__Provided text__
Leng Buai Ia Shrine (; ) is a Chinese shrine, in the Samphanthawong district of Bangkok's Chinatown. It is located in a courtyard among a network of narrow alleys off Charoen Krung Road.

History

The shrine is considered to be the oldest Chinese shrine in Thailand, based on a plaque contained inside with a Chinese inscription stating that it was built in 1658, during the Ayutthaya period. Thought to have originally been a Teochew-style shrine, it would have been used by Chinese businessmen aiming to improve the prosperity of their businesses and to establish social connections.

Style and Layout

Built in a classic Chinese architectural style, the shrine has a roof made of glazed colored tiles, adorned with two ceramic-clad dragons. The two main columns at the shrine entrance are also entwined by ceramic-clad dragons.

__Required work__
**A.** Please say whether each statement agrees with the passage on Leng Buai Ia Shrine, answering yes or no and quoting the words from the passage that decide it: (i) the shrine is in the Samphanthawong district of Bangkok; (ii) the plaque inside the shrine carries a Thai inscription; (iii) the shrine's roof is adorned with four ceramic-clad dragons.
**B.** Copy out the part of the passage on Leng Buai Ia Shrine that opens with the words containing "Built in a classic" and closes with "by ceramic-clad dragons.".
The material is unrelated to the passage on Leng Buai Ia Shrine.

__Listed entries__
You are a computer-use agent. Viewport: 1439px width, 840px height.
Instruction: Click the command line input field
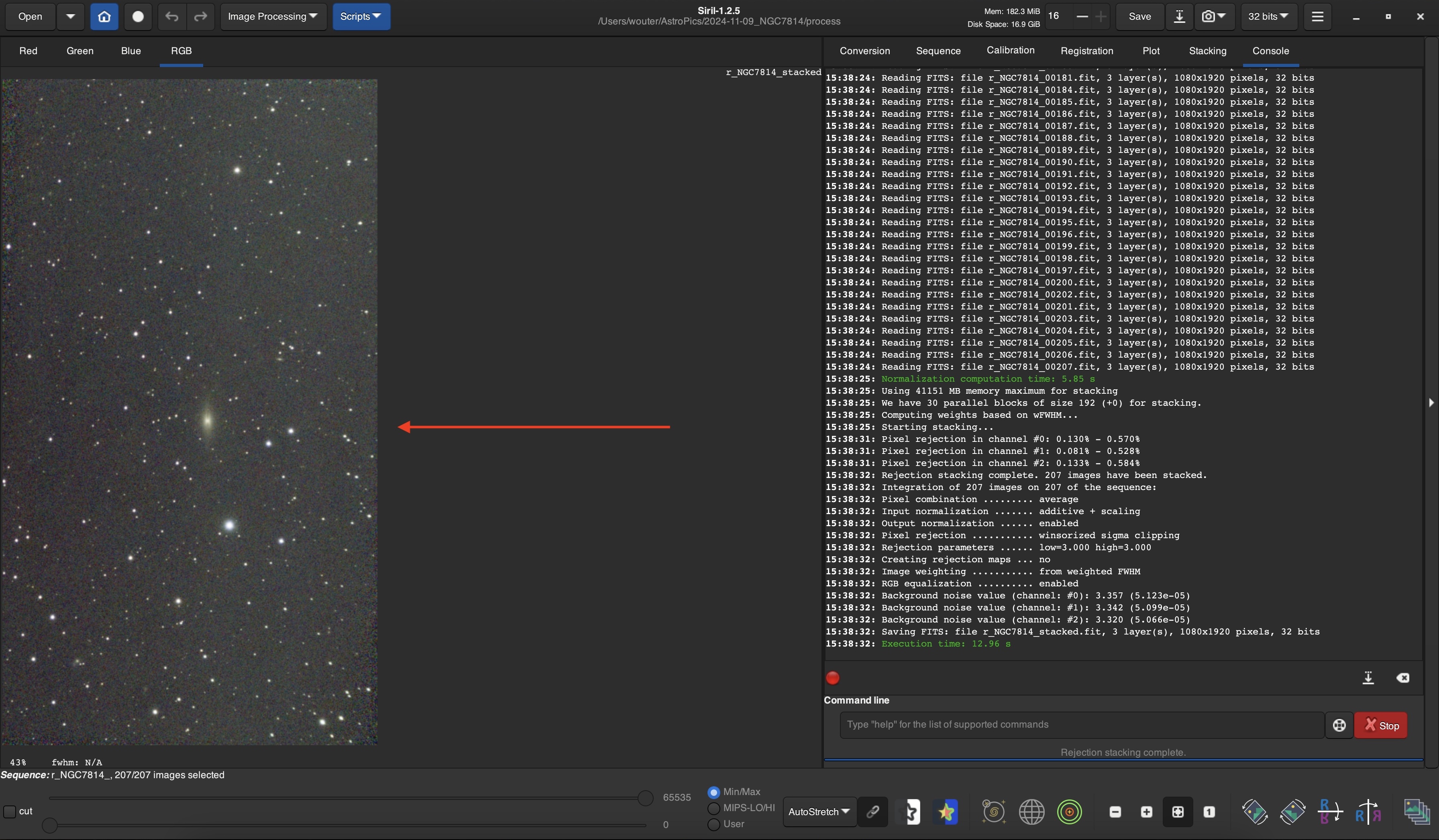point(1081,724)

---

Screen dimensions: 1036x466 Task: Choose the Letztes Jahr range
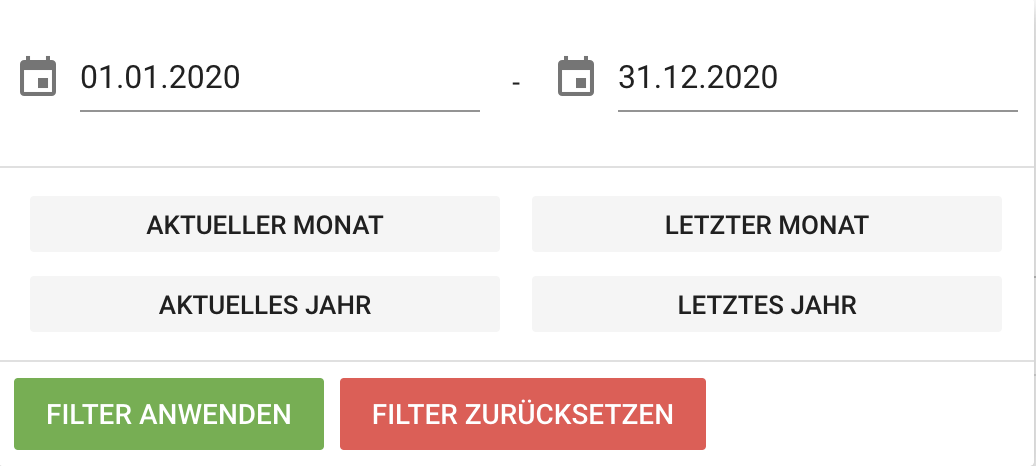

__Exercise results__
**A.**
(i) Yes: "in the Samphanthawong district of Bangkok's Chinatown"
(ii) No: "a plaque contained inside with a Chinese inscription"
(iii) No: "adorned with two ceramic-clad dragons"

**B.**
Built in a classic Chinese architectural style, the shrine has a roof made of glazed colored tiles, adorned with two ceramic-clad dragons. The two main columns at the shrine entrance are also entwined by ceramic-clad dragons.